KENT: Scott Hamilton remembers his late son with sweat.
Hamilton doesn’t just attend the annual Hammy Community Event workout to honor his son, Adam, a soldier who was killed in Afghanistan. He also participates.
For Hamilton and the hundreds of people who took part in the event Sunday, that’s no easy feat. The participants endured a 5-kilometer run and a grueling workout on the field of Dix Stadium on the Kent State University campus in temperatures that hovered around 80 degrees underneath blazing sunlight.
“Memorial Day used to be just another day off work,” Hamilton said as he prepared for the Hammy heat he completed alongside his son and daughter and several soldiers who served with Adam. “Adam brought reality to this community about what Memorial Day is all about.”

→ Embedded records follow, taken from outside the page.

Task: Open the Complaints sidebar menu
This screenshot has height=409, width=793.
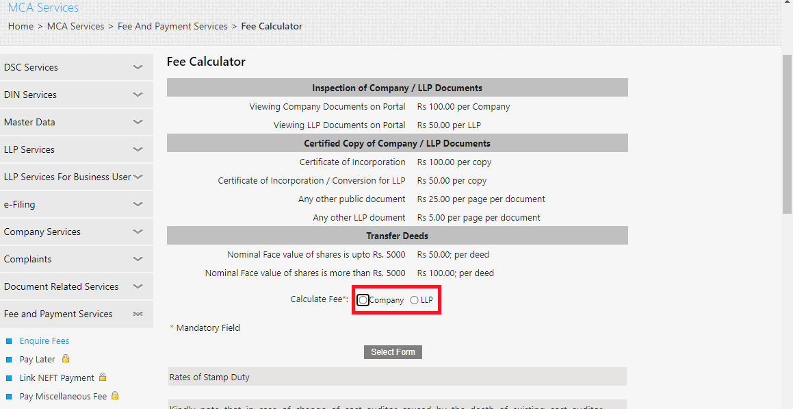Action: (x=27, y=259)
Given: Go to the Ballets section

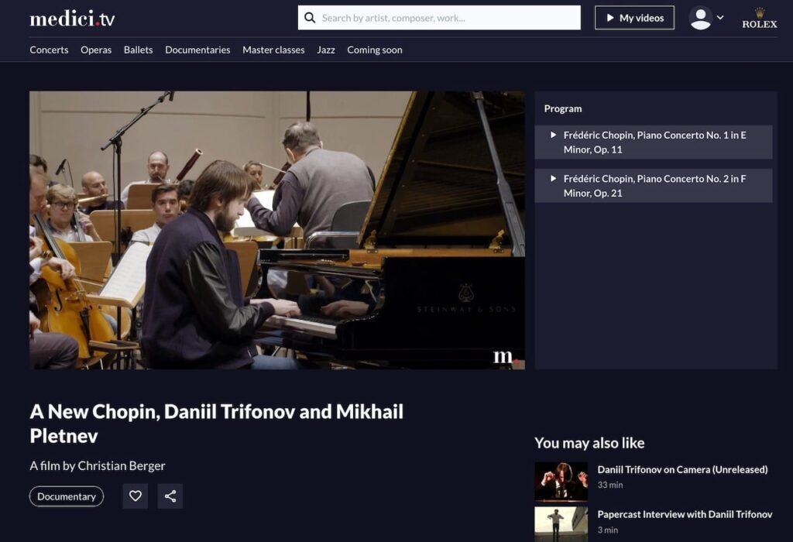Looking at the screenshot, I should [x=138, y=50].
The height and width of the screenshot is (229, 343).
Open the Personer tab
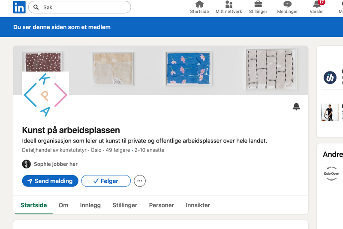[162, 205]
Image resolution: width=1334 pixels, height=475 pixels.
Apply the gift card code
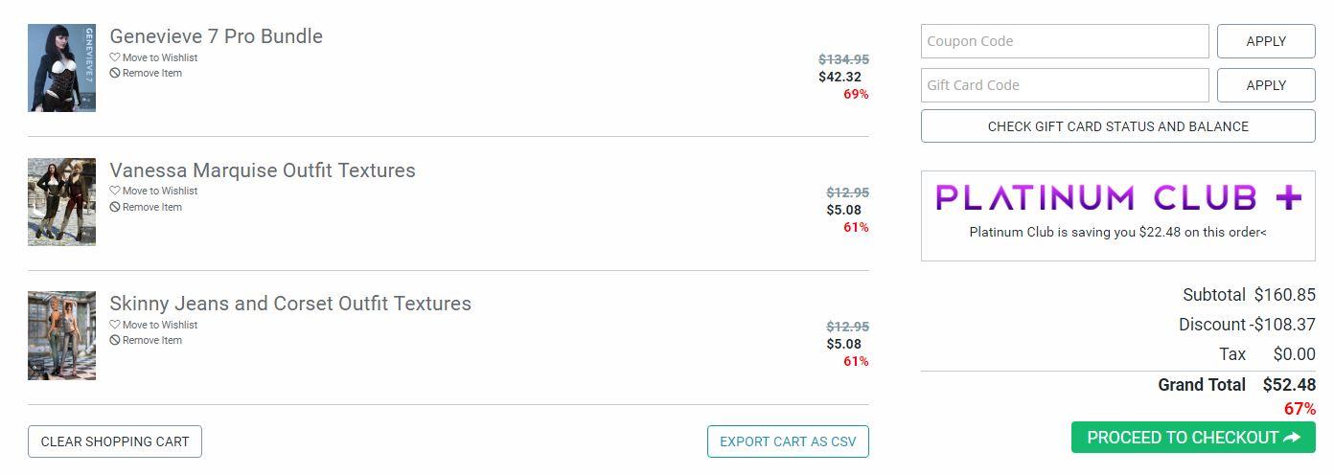[x=1266, y=85]
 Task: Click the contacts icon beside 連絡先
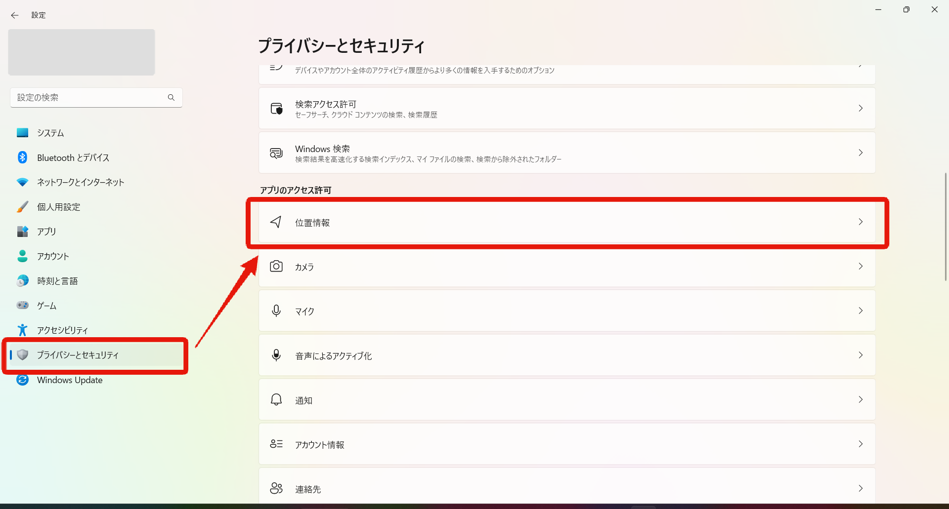276,489
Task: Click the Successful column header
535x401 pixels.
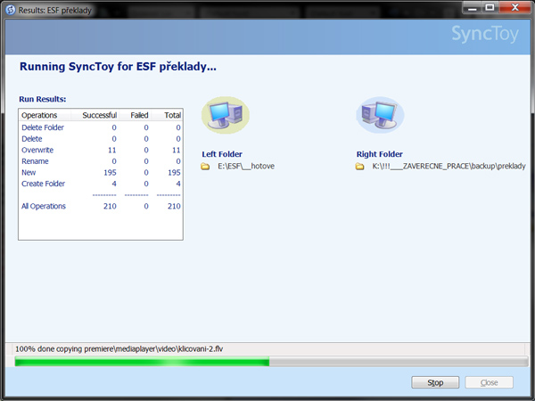Action: pos(99,115)
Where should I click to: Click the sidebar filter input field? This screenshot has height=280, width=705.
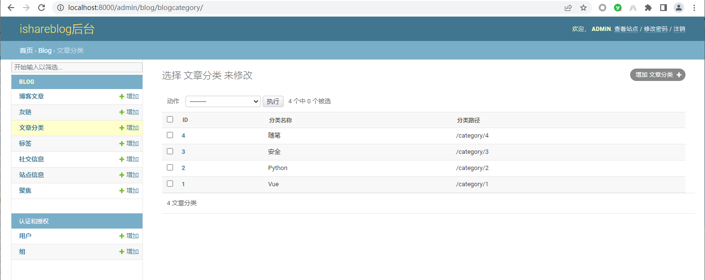(x=77, y=68)

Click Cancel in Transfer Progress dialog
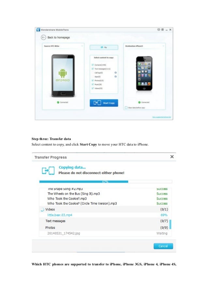pos(163,246)
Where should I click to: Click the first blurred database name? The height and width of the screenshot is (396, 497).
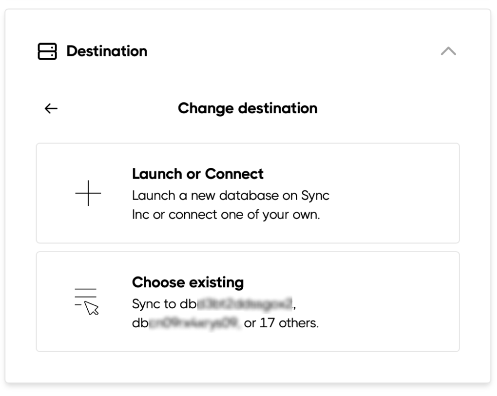[243, 304]
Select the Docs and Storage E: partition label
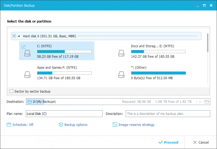The height and width of the screenshot is (149, 217). [x=152, y=46]
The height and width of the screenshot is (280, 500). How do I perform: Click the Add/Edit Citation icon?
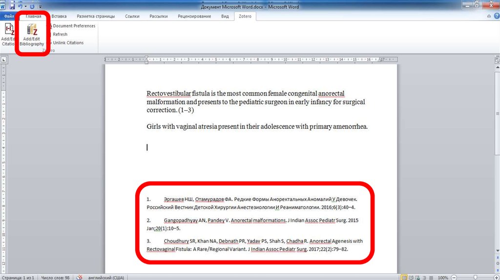pyautogui.click(x=8, y=34)
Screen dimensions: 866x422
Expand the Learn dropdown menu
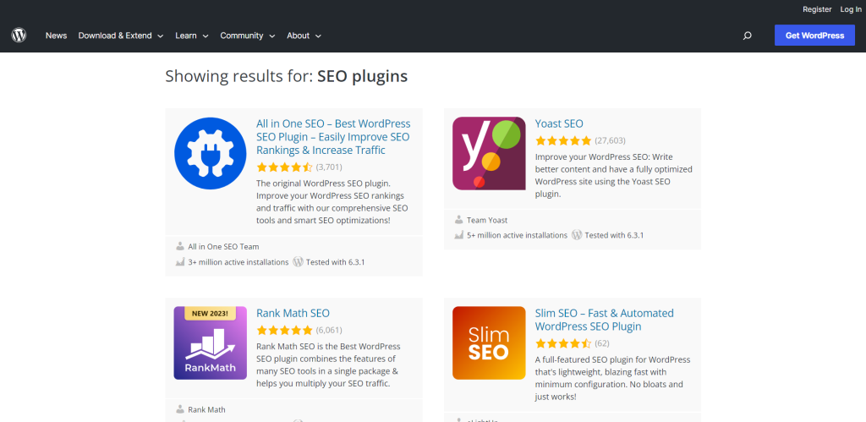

The community fitness event, which raises money to fund scholarships for Theodore Roosevelt High School students, included a 5-kilometer run in the morning and Hammy workout heats that began in the morning and continued throughout the day. The workout, created by CrossFit trainers, included rowing, squats, box hops, pull-ups, weight lifting, push-ups, sit-ups and running.
Army Spc. Adam S. Hamilton was killed in Kandahar Province in Afghanistan on May 28, 2011, when he stepped on an explosive device. Hamilton, a 2007 Roosevelt graduate, was a linebacker/wide receiver on the state playoff football team, the hockey career goals record holder and an all-American lacrosse player.
The event raises money for two $10,000 scholarships that are awarded each year to the Roosevelt girl and boy who best exemplify community leadership in the classroom and on the playing field.
Jason Welch, the owner of CrossFit Cadre in Hudson who organizes the Hammy, said the event is bittersweet for those who knew Adam, who was a CrossFit enthusiast. He said Adam was charismatic, liked to have fun and was extremely generous. He said Adam once used his own money to buy a pair of shoes for a student at school who was wearing a worn-out pair and couldn’t afford a new pair.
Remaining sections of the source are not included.